En ce qui concerne, Juan dont j’avais parlé précédemment, son corps est arrivé en Argentine il y a 2 jours seulement. Il est désormais parmi les siens qui ont pu lui rendre un dernier hommage.
L’Afrique c’est dur comme le dit Alexis qui sait de quoi il parle, puisqu’il vit en Afrique depuis sa naissance et exerce dans un secteur assez difficile. J’ai pas mal hésité avant de retranscrire cette histoire. Mais c’est également cela le voyage, même si 2 décès de compagnons de route en 10 jours reste un événement assez exceptionnel fort heureusement.
Si vous voulez suivre Nicolas et sa femme, vous pouvez le faire soit par polarstep (il vous faudra ouvrir un compte), soit via leur page Facebook.
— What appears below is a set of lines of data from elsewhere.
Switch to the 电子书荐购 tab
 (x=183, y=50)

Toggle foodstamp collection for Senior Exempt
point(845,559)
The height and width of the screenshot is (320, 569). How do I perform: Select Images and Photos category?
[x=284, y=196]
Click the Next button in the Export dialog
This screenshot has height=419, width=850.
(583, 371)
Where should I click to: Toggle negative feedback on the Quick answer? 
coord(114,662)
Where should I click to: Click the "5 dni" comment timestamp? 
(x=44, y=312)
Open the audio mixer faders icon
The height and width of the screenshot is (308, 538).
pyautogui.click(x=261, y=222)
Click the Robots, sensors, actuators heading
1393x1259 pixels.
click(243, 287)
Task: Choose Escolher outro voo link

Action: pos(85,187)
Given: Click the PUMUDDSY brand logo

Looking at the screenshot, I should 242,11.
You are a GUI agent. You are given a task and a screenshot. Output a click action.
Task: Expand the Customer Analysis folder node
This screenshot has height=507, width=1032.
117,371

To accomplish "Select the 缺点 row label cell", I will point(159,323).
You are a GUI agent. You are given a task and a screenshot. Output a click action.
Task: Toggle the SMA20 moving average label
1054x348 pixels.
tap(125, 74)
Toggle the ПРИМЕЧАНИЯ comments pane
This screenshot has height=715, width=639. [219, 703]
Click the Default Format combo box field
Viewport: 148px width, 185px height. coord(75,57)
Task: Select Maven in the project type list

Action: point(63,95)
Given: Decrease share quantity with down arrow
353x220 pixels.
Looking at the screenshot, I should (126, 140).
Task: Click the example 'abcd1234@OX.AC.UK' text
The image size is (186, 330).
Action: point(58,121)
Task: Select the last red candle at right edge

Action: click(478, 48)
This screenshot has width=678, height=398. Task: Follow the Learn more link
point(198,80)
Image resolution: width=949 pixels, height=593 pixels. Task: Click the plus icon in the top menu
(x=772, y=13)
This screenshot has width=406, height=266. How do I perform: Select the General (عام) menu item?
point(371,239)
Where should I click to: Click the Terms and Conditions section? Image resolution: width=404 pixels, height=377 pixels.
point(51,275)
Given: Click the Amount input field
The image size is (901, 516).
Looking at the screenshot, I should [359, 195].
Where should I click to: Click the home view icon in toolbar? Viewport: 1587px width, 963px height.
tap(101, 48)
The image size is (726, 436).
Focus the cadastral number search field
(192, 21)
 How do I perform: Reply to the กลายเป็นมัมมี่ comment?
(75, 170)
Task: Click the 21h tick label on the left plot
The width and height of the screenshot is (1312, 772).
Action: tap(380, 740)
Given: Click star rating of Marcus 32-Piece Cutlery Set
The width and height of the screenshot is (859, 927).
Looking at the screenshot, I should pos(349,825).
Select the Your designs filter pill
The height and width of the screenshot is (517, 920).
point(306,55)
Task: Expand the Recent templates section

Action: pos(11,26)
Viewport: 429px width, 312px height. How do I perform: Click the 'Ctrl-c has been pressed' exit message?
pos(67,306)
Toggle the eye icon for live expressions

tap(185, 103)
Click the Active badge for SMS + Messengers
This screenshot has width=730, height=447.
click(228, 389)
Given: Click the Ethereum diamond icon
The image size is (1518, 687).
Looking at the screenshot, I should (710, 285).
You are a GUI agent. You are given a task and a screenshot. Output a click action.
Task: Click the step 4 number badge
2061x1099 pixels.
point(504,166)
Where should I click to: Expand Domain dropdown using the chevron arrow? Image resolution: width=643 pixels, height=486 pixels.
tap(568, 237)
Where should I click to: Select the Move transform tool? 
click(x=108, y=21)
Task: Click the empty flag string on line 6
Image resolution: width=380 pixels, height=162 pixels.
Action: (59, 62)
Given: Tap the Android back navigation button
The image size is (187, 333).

Pour ma part, tout va bien. Je vous ferai un petit post plus gai d’ici peu avec les projets à venir, le récit d’une aventure sympa et l’annonce d’un nouvel article qui doit paraître à la fin du mois.
1 Comment
Qu’ils reposent en paix,
L Afrique c’est dur.
Mais aussi dangereux parfois.
Et quand ça te tombe dessus, t ‘es souvent seul.